Another solution that we might adopt is to create 26 variables to hold the county tax totals. Then, in the program, we could use an EVALUATE statement to add the TaxPaid to the appropriate total. For example -

EVALUATE CountyCode
   WHEN      1      ADD TaxPaid TO County1TaxTotal
   WHEN      2      ADD TaxPaid TO County2TaxTotal
   WHEN      3      ADD TaxPaid TO County3TaxTotal
         ..... 23 more WHEN branches
END-EVALUATE

But this solution is not very satisfactory. We have to have a specific WHEN branch to process each county and we have to declare 26 variables to hold the tax totals. And when we want to print the results we have to have 26 DISPLAY statements such as -

DISPLAY "County 1 total is ", County1TaxTotal
DISPLAY "County 2 total is ", County2TaxTotal
DISPLAY "County 3 total is ", County3TaxTotal
        ..... 23 more DISPLAY statements

But the suggestion above does contain the germ of a satisfactory solution to the problem. It is interesting to note that the processing of each WHEN branch is exactly the same - the TaxPaid is added to a particular county total variable. We could replace all 26 WHEN branches with one statement if we could generalize it to something like - ADD the TaxPaid TO the CountyTotal location indicated by the CountyCode.
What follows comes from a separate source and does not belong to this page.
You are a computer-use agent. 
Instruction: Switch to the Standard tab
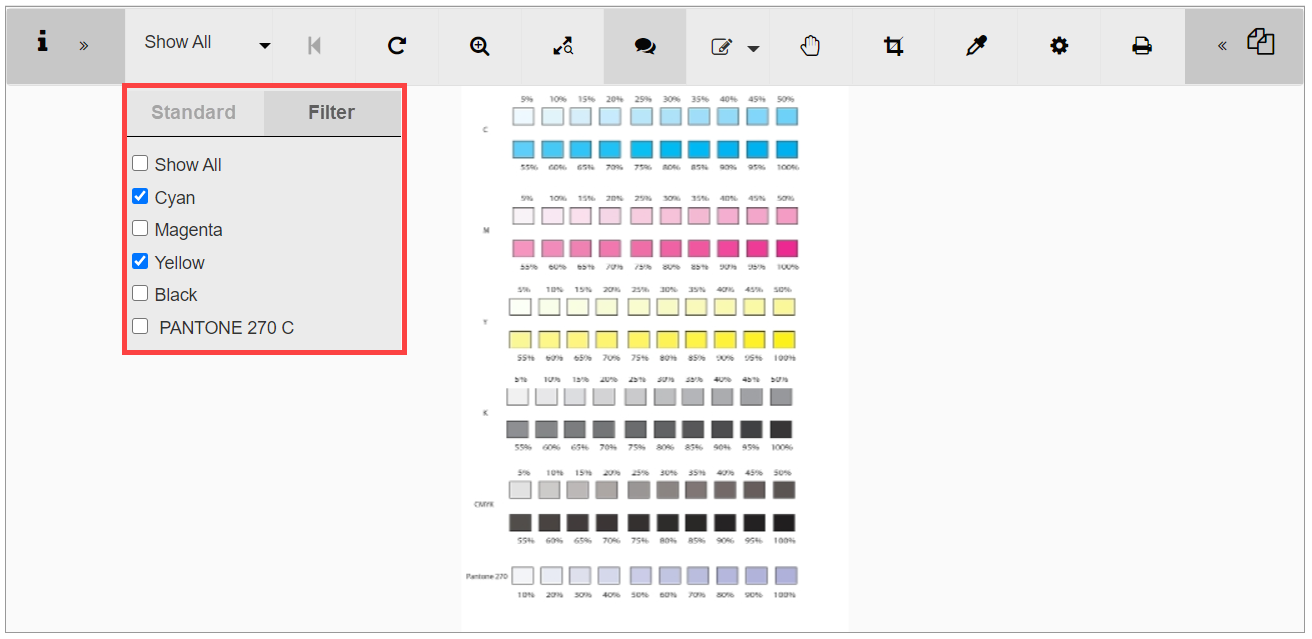[193, 112]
There is also something interesting we can note about the 26 variables. They all have exactly the same PICTURE and they all have, more or less, the same name - CountyTaxTotal. The only way we distinguish between one CountyTaxTotal and another is by attaching a number to the name e.g. County1TaxTotal, County2TaxTotal, County3TaxTotal etc.

When we see a group of variables which all have the same name and the same description and are only distinguished from one another by some number attached to the name, we know that we have a problem crying out for a table-based solution.

Using a CountyTax table

Introduction

A table may be defined as a contiguous sequence of memory locations which all have the same name, and which are uniquely identified by that name and by their position in the sequence. The position index is called a "subscript", and the individual components of the table are referred to as "elements".
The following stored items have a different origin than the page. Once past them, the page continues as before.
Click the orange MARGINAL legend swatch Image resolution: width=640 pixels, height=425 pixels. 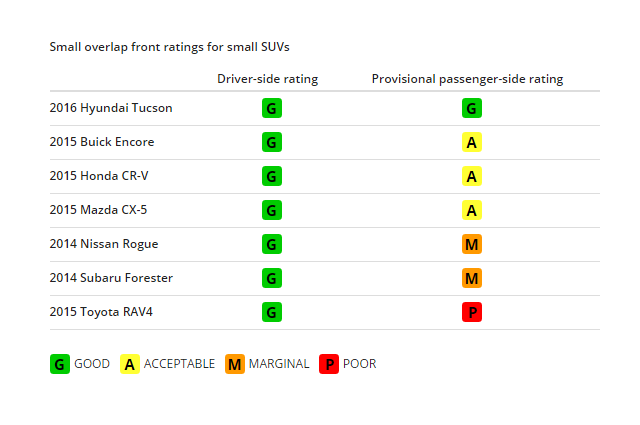pyautogui.click(x=235, y=364)
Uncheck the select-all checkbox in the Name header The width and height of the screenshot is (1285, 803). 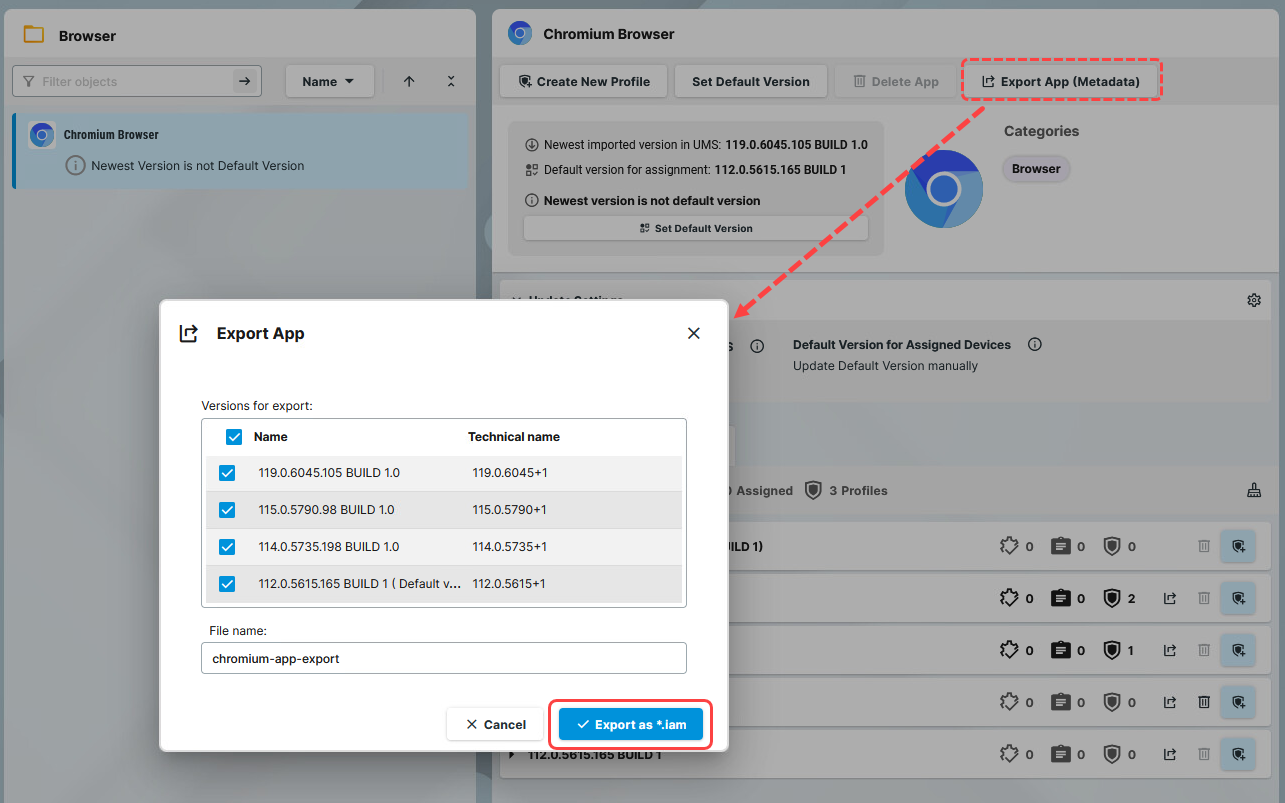[x=233, y=437]
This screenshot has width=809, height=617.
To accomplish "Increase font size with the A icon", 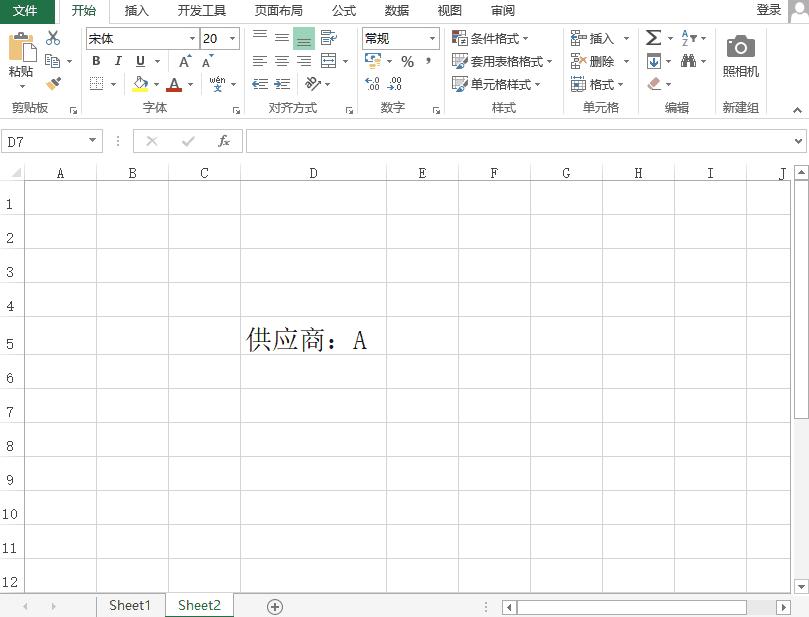I will [182, 60].
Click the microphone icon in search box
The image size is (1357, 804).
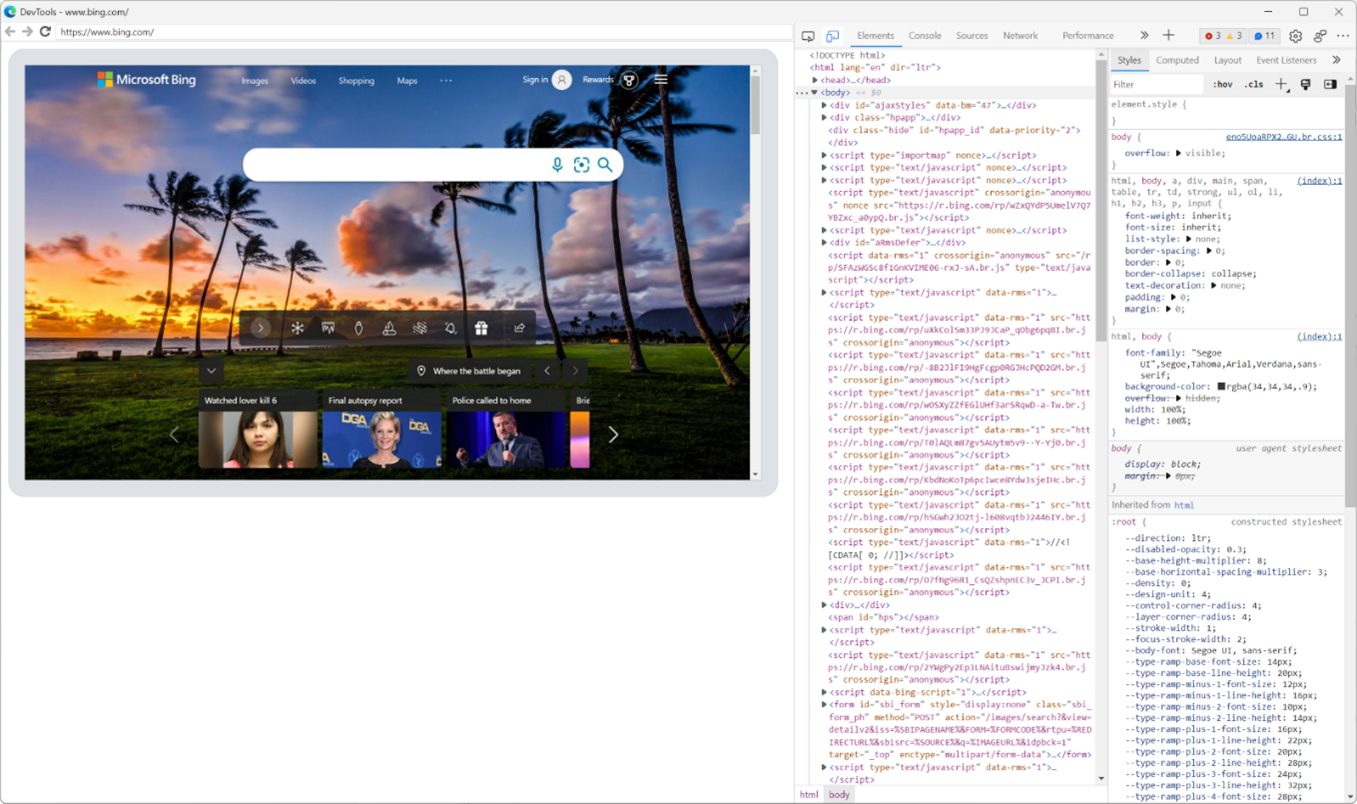pos(558,164)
Tables have the following attributes

a single name is used to identify all the elements
individual elements can be identified using an “index” or “subscript”
all elements have the same type or structure
COBOL arrays/tables, always start at element 1 (not 0) and go on to the maximum size of the table.
We indicate which element we want by using the element name followed by the index/subscript in brackets (see examples below).

Declaring the CountyTax table

If TaxPaid has a value of 74.75 what do you think each of the program statements opposite will do when they execute. Click on the diagram or the icon to see an animated answer.

In COBOL, a table is declared by specifying the type (or structure) of a single item (element) of the table and then specifying that the data-item is to be repeated x number of times. For instance, the CountyTax table might be defined as -

01 CountyTaxTable.
   02 CountyTax       PIC 9(8)V99  OCCURS 26 TIMES.

The CountyTax table can be represented diagrammatically as shown below. All the elements of the table have the name CountyTax and we can refer to a specific one by using that name, followed by an integer value in brackets. So CountyTax(2) refers to the second element of the table and CountyTax(23) refers to the twenty third element.

But when we refer to an element we don't have to use an numeric literal. We can use anything that evaluates to a numeric value between 1 and the size of the table; even a simple arithmetic expression.

MOVE 10 TO CountyTax(3)
ADD TaxPaid TO CountyTax(CountyCode)
ADD TaxPaid TO CountyTax(CountyCode + 1)
ADD TaxPaid TO CountyTax(CountyCode - 2)

The County Tax Report program

The solution to the problem of producing the County Tax Report, is to use a table to hold the tax totals for each county and to use the CountyCode to allow us to access the correct element of the table.

Once we realise that we can use a table to hold the county tax totals and can use the CountyCode as an index into the table, the solution to the problem becomes very simple.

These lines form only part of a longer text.